[Stored data]
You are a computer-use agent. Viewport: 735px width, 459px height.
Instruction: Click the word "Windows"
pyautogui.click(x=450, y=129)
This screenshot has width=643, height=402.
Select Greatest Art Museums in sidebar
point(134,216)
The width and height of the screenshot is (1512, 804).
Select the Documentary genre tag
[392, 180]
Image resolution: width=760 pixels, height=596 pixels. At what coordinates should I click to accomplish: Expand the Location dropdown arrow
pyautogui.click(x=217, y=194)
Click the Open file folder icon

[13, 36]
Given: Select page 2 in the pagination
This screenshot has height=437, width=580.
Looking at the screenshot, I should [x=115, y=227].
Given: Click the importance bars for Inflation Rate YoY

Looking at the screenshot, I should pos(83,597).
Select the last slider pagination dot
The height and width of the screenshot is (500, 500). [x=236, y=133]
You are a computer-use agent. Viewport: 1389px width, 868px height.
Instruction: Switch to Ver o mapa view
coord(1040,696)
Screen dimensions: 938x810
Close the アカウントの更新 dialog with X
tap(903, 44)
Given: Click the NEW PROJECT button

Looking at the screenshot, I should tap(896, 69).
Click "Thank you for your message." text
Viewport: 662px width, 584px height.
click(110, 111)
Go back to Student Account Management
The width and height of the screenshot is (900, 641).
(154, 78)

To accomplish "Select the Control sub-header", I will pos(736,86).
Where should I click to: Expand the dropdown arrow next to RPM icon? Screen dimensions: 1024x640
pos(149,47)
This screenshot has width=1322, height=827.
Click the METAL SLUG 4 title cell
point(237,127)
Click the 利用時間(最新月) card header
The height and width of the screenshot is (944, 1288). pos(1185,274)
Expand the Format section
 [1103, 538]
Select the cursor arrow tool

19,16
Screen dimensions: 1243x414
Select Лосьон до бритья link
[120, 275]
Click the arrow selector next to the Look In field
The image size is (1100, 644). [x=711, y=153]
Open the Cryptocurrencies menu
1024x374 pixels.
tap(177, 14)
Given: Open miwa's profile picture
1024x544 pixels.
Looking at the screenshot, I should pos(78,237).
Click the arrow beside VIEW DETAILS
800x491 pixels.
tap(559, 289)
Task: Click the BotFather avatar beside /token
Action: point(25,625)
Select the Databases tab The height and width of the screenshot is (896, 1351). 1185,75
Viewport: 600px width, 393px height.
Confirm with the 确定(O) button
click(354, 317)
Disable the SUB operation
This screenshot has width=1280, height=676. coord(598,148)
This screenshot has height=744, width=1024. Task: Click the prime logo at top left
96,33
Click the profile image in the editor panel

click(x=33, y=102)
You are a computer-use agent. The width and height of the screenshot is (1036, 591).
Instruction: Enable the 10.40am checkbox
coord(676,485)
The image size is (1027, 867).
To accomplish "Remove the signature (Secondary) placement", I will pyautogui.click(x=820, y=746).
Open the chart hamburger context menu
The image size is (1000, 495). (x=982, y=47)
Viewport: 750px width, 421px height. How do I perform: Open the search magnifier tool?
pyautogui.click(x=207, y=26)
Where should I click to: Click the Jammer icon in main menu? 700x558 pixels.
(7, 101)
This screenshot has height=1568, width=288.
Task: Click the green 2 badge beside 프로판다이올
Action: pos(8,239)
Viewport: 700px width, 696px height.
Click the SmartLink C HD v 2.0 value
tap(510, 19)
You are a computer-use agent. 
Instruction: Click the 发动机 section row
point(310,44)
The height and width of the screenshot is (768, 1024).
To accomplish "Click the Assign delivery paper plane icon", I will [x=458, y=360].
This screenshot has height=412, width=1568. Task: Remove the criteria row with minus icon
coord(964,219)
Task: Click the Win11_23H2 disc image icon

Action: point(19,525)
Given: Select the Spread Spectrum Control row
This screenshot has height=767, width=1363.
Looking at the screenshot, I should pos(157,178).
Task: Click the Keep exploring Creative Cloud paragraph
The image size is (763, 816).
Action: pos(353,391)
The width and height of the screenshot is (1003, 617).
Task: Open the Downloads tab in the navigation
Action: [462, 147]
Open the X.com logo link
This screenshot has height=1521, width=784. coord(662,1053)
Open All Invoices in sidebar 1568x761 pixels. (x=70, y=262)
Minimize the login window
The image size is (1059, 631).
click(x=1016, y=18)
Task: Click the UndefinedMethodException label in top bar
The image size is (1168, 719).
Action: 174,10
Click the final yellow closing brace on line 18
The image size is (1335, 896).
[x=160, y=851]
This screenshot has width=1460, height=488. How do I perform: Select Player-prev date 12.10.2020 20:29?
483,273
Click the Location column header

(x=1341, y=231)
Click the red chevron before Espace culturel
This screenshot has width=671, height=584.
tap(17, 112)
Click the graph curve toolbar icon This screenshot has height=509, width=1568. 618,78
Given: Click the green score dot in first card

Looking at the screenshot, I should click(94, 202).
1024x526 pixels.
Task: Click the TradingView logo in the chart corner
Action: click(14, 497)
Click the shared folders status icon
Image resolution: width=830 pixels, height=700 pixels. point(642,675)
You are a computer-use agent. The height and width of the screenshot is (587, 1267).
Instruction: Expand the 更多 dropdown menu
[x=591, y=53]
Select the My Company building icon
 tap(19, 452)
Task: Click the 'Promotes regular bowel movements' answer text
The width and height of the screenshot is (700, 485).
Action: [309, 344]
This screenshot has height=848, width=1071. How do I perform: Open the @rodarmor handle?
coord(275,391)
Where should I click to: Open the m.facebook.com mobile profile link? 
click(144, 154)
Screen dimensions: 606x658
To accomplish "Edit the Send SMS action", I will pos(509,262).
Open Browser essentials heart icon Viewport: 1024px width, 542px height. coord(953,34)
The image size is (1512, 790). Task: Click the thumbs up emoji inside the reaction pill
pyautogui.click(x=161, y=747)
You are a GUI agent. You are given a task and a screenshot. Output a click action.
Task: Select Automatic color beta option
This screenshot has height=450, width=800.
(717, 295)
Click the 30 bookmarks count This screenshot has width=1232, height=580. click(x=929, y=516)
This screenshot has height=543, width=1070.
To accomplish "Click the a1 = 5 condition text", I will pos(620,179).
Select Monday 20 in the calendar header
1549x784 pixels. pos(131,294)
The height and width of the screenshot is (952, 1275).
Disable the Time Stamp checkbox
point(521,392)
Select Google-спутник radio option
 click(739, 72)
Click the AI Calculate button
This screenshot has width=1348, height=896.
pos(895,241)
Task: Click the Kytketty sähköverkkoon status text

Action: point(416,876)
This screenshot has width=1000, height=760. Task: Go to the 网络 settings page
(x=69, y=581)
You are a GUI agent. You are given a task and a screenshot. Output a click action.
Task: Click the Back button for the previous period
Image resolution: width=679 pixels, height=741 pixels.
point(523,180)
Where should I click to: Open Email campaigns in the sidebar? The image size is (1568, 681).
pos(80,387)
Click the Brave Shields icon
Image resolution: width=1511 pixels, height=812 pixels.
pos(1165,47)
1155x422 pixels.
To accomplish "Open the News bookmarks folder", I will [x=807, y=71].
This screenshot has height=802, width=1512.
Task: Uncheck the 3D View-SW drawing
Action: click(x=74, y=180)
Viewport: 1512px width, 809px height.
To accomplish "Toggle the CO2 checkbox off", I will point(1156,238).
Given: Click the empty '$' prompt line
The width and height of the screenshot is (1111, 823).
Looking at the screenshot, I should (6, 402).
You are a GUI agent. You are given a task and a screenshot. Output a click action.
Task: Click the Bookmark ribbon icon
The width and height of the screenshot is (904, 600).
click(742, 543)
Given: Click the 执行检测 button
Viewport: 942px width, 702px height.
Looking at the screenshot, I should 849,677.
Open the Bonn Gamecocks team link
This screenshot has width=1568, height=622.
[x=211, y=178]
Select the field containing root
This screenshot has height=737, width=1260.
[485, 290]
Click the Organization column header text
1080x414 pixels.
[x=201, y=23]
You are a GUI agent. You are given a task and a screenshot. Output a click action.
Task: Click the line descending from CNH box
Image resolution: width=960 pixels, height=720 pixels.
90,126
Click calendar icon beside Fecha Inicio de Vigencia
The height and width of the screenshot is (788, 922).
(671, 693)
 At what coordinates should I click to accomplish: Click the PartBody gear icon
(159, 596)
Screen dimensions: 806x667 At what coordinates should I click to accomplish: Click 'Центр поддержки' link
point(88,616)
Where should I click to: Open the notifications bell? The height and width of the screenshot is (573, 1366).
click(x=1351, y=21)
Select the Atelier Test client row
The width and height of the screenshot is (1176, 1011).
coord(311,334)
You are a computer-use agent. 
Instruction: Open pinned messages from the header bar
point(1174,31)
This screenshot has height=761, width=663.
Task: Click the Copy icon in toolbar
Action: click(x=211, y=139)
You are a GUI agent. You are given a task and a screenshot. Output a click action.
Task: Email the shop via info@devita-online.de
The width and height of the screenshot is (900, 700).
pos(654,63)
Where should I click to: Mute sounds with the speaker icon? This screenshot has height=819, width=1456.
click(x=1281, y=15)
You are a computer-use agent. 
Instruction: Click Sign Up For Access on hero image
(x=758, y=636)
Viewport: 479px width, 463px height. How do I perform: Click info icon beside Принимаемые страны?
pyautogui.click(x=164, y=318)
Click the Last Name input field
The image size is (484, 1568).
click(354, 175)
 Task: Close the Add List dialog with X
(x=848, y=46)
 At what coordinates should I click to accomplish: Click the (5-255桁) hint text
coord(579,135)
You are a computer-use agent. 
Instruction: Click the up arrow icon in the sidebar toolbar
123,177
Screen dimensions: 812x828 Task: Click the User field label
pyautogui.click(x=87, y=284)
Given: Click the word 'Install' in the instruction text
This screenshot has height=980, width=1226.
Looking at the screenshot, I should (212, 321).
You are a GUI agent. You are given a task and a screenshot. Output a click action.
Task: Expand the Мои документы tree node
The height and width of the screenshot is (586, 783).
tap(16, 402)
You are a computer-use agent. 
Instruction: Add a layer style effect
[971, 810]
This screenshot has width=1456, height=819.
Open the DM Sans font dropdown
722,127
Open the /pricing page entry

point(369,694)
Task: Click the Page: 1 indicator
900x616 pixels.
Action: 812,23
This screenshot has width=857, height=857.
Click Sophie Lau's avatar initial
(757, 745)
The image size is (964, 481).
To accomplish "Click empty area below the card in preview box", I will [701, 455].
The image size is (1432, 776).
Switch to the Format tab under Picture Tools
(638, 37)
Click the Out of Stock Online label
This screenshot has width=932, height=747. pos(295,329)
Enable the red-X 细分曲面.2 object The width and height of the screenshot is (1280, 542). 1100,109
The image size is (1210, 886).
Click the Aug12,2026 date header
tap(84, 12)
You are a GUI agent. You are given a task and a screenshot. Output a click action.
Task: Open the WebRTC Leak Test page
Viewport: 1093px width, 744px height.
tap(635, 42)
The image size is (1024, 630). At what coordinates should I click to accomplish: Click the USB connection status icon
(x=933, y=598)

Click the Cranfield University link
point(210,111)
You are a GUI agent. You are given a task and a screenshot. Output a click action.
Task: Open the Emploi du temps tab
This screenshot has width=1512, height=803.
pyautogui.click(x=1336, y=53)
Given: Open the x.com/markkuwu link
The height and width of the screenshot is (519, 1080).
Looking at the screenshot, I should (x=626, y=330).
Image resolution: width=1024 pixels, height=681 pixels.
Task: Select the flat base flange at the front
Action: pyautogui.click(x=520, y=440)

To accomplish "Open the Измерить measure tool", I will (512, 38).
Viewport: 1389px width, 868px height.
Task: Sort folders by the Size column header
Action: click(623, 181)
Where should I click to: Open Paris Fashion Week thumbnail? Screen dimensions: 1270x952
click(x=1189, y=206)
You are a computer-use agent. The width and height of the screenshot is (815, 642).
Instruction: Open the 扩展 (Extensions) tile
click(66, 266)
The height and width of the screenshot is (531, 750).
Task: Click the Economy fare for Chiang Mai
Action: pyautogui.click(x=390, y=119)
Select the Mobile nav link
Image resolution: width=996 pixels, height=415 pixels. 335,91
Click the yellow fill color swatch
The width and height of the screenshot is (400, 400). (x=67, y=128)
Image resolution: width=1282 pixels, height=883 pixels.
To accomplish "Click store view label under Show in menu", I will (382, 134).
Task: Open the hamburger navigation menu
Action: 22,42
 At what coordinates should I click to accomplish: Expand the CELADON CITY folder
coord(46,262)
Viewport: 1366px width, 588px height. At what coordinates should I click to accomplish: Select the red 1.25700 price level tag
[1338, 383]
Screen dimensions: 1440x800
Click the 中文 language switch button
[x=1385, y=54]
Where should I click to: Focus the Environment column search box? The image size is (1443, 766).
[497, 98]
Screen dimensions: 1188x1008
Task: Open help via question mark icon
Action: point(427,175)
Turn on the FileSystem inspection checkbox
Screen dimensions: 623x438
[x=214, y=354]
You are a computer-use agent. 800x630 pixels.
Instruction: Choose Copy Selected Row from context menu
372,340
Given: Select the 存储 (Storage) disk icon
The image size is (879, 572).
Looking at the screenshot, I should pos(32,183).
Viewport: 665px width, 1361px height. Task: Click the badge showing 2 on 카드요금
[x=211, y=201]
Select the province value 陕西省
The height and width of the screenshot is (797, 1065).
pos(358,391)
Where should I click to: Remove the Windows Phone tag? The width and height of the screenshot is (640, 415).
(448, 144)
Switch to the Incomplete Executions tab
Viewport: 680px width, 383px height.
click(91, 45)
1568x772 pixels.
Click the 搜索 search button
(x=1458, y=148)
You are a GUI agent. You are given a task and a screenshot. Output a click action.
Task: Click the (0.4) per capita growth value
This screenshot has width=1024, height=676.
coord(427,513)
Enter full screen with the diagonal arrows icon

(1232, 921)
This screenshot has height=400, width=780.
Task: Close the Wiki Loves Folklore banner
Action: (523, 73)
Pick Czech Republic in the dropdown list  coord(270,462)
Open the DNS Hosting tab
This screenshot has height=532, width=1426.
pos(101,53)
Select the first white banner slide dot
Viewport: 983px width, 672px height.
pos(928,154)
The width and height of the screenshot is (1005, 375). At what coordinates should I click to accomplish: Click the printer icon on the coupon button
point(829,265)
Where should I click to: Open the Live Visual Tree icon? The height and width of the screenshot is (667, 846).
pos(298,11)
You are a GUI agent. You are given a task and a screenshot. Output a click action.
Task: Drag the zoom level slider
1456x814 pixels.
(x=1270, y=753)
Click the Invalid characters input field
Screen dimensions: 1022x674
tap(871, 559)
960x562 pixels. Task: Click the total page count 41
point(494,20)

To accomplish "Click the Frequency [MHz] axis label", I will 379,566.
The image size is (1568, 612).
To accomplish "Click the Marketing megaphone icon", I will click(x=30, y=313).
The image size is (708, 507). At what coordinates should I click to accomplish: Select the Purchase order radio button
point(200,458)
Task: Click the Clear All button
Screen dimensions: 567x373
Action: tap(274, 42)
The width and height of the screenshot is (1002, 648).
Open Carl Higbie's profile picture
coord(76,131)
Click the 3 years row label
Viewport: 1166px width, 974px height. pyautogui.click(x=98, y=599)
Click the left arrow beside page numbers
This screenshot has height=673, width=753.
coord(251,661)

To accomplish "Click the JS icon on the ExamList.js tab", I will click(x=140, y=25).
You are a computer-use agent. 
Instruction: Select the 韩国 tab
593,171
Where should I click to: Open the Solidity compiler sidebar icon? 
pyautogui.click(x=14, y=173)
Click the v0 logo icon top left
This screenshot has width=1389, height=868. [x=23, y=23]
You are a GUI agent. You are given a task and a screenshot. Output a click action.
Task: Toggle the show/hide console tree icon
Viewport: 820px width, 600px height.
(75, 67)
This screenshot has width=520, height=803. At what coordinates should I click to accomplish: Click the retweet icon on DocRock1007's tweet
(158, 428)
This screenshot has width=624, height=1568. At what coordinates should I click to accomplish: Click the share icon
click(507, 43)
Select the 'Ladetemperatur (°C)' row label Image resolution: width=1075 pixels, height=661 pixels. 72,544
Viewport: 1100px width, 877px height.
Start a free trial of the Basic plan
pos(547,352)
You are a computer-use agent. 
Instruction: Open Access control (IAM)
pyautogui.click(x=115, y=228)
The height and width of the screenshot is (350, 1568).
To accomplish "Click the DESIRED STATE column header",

__AIM OF THE TASK__
Repeat every line of the data word for word until you have repeated the line that contains "you for your", which is the last one to include.

__RESULT FOR THIS EXERCISE__
You are a computer-use agent. Viewport: 735px width, 459px height.
Instruction: Click the word "Windows"
pyautogui.click(x=450, y=129)
This screenshot has width=643, height=402.
Select Greatest Art Museums in sidebar
point(134,216)
The width and height of the screenshot is (1512, 804).
Select the Documentary genre tag
[392, 180]
Image resolution: width=760 pixels, height=596 pixels. At what coordinates should I click to accomplish: Expand the Location dropdown arrow
pyautogui.click(x=217, y=194)
Click the Open file folder icon

[13, 36]
Given: Select page 2 in the pagination
This screenshot has height=437, width=580.
Looking at the screenshot, I should [x=115, y=227].
Given: Click the importance bars for Inflation Rate YoY

Looking at the screenshot, I should pos(83,597).
Select the last slider pagination dot
The height and width of the screenshot is (500, 500). [x=236, y=133]
You are a computer-use agent. Viewport: 1389px width, 868px height.
Instruction: Switch to Ver o mapa view
coord(1040,696)
Screen dimensions: 938x810
Close the アカウントの更新 dialog with X
tap(903, 44)
Given: Click the NEW PROJECT button

Looking at the screenshot, I should tap(896, 69).
Click "Thank you for your message." text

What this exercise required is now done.